Why UTF-8/16 character encodings?
Wyatt
wyatt.epp at gmail.com
Sun May 26 19:17:06 PDT 2013
On Sunday, 26 May 2013 at 21:23:44 UTC, H. S. Teoh wrote:
> I have been thinking about this idea of a "reprogrammable
> keyboard", in
> that the keys are either a fixed layout with LCD labels on each
> key, or
> perhaps the whole thing is a long touchscreen, that allows
> arbitrary
> relabelling of keys (or, in the latter case, complete dynamic
> reconfiguration of layout). There would be some convenient way
> to switch
> between layouts, say a scrolling sidebar or roller dial of some
> sort, so
> you could, in theory, type Unicode directly.
>
> I haven't been able to refine this into an actual,
> implementable idea,
> though.
>
I've given this domain a fair bit of thought, and from my
perspective you want to throw hardware at a software problem.
Have you ever used a Japanese input method? They're sort of a
good exemplar here, wherein you type a sequence and then hit
space to cycle through possible ways of writing it. So "ame" can
become, あめ, 雨, 飴, etc. Right now, in addition to my learning, I
also use it for things like α (アルファ) and Δ (デルタ).
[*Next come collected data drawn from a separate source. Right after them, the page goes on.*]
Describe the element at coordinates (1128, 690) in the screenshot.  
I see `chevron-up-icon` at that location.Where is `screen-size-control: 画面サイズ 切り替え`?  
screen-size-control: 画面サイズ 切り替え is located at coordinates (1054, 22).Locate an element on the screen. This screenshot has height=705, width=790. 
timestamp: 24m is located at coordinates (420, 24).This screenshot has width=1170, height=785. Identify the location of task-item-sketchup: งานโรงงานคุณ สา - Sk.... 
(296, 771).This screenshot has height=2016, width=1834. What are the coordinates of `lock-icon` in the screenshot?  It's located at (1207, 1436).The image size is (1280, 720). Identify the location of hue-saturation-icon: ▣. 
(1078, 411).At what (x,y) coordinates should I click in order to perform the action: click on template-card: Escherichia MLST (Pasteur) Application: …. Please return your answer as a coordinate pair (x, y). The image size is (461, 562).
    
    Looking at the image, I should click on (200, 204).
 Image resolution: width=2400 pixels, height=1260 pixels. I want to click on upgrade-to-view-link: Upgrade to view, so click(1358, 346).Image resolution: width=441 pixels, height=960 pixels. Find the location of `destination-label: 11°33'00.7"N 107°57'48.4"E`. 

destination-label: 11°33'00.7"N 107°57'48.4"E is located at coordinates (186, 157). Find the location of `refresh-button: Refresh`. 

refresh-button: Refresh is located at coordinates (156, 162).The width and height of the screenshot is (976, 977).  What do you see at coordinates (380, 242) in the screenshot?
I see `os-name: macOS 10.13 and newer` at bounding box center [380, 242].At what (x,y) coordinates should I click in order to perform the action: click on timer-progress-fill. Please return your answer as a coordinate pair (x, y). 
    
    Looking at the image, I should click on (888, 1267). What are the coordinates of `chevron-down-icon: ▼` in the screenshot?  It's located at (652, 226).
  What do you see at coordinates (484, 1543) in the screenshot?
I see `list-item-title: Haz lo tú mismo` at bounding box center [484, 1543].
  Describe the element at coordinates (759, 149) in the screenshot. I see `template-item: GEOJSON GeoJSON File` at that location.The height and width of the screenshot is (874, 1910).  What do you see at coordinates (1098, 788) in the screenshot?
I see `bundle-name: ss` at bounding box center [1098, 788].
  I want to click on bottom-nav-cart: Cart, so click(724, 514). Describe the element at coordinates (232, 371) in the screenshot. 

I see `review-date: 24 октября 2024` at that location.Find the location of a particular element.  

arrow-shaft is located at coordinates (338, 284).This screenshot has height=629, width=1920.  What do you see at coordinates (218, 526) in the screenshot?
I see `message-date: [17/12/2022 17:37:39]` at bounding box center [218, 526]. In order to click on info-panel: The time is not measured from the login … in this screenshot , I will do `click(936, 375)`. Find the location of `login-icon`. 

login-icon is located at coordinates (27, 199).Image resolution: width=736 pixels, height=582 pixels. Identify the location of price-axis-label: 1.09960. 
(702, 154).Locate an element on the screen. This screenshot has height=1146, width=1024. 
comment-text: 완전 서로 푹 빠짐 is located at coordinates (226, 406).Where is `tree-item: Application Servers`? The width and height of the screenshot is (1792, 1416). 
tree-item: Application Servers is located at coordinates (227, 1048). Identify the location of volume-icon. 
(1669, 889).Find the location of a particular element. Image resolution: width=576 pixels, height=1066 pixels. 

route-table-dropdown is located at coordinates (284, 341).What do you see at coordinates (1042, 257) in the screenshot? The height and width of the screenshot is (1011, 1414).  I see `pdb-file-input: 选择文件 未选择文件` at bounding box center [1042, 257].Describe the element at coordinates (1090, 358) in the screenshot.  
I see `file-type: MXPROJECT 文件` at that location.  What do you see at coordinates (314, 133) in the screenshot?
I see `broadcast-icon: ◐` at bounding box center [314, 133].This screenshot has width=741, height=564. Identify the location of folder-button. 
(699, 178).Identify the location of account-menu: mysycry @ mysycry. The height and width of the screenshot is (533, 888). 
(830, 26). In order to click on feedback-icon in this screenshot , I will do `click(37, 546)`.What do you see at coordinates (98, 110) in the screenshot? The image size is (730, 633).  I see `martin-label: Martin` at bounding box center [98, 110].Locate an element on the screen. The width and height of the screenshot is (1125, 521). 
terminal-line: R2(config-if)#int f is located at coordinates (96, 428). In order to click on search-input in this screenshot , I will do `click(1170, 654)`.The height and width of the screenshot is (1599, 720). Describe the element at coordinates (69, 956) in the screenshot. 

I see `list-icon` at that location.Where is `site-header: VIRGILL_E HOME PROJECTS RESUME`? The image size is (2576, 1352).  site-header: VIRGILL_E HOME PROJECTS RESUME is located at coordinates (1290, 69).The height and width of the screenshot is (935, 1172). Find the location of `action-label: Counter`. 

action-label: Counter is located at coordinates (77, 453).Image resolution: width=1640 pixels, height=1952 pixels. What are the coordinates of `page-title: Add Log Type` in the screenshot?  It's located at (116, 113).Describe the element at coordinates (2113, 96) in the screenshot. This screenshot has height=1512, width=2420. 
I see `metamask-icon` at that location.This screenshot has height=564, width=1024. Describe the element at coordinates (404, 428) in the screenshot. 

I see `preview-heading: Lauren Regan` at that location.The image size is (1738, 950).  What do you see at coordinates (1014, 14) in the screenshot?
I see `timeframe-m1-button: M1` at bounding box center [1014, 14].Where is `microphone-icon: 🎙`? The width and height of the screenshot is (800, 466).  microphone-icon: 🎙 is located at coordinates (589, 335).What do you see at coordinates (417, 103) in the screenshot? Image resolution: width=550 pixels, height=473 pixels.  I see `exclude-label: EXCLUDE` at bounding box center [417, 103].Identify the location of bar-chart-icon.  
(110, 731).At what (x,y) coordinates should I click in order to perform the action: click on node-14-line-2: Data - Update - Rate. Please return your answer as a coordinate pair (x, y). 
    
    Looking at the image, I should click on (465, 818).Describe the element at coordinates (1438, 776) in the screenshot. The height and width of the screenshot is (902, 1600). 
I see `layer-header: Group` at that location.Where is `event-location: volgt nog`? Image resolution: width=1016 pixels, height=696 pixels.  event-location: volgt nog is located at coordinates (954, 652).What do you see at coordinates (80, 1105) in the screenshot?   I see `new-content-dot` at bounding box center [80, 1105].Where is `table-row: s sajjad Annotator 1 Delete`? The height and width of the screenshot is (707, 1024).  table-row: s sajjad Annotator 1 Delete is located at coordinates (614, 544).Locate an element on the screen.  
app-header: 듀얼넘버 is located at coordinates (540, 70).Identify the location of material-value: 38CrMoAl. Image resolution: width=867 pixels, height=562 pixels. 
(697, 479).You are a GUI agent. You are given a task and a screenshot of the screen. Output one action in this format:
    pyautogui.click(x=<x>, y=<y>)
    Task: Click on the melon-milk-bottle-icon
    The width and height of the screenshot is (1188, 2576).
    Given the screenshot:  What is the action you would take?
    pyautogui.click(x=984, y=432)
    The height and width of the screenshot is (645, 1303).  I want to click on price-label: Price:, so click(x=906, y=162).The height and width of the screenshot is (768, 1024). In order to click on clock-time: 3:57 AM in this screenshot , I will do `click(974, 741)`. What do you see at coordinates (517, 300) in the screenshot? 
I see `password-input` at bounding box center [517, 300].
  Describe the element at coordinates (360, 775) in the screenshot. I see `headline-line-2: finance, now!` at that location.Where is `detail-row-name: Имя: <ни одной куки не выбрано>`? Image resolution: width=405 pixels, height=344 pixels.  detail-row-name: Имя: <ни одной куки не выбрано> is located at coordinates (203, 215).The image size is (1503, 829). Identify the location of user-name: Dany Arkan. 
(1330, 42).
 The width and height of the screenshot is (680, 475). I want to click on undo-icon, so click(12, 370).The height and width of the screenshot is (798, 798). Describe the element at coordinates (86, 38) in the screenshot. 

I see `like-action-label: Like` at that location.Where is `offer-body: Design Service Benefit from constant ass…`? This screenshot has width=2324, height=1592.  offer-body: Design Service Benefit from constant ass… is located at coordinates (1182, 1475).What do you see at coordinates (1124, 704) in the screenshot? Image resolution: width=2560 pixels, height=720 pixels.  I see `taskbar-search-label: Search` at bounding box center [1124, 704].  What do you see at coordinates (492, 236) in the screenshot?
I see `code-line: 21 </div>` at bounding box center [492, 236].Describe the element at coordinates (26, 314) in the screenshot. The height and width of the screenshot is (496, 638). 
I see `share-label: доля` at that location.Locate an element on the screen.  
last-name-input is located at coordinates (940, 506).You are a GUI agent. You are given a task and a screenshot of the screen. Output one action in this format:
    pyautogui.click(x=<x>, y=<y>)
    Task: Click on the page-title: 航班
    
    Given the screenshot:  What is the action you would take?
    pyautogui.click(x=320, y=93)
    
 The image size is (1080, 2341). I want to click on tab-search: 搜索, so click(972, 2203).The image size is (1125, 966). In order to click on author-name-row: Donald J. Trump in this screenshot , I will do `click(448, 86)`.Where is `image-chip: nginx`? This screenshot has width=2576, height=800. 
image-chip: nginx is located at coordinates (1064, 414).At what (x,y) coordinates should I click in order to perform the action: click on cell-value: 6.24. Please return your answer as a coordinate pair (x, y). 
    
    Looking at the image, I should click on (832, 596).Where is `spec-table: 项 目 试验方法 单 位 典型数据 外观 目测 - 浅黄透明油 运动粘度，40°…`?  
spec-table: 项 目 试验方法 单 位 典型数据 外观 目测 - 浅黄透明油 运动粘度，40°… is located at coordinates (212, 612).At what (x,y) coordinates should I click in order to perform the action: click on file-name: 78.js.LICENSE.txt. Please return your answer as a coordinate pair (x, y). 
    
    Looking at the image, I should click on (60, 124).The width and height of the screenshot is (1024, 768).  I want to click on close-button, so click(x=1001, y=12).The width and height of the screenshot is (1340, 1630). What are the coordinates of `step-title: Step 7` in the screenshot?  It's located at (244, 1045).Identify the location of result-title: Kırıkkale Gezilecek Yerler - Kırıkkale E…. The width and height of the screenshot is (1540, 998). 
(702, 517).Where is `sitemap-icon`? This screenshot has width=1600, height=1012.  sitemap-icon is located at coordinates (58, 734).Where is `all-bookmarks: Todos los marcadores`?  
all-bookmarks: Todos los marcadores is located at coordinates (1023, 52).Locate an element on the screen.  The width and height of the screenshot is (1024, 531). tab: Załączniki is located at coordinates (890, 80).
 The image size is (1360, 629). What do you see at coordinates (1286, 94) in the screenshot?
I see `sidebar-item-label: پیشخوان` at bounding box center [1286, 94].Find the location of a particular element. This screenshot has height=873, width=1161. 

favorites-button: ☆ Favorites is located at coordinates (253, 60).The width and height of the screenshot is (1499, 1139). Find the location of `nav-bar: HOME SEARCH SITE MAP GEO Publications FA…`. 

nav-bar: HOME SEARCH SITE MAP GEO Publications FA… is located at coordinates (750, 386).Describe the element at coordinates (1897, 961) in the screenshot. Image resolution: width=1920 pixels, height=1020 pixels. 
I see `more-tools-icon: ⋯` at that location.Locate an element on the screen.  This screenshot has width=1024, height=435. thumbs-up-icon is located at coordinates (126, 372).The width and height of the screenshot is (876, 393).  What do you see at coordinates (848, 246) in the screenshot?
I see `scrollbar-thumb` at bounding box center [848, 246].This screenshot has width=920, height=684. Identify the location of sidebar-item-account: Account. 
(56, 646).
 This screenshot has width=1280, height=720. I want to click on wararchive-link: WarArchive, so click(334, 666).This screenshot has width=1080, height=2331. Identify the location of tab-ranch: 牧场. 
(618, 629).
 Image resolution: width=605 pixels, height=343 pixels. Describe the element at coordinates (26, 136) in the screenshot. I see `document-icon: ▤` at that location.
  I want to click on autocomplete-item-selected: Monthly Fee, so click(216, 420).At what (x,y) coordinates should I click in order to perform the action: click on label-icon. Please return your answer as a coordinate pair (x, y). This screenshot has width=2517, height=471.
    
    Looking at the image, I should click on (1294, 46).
It's limited,
but...usable, I guess. Sort of.
The other end of this is TeX, which was designed around the idea
of composing scientific texts with a high degree of control and
flexibility. Specialty characters are inserted with
backslash-escapes, like \alpha, \beta, etc.
Now combine the two: An input method that outputs as usual,
until you enter a character code which is substituted in real
time to what you actually want.
Example:
"values of \beta will give rise to dom!" composes as
"values of β will give rise to dom!"
No hardware required; just a smarter IME. Like maybe this one:
http://www.andonyar.com/rec/2008-03/mathinput/ (I'm honestly not
yet sure how mature or usable that one is as I'm a UIM user, but
it does serve as a proof of concept).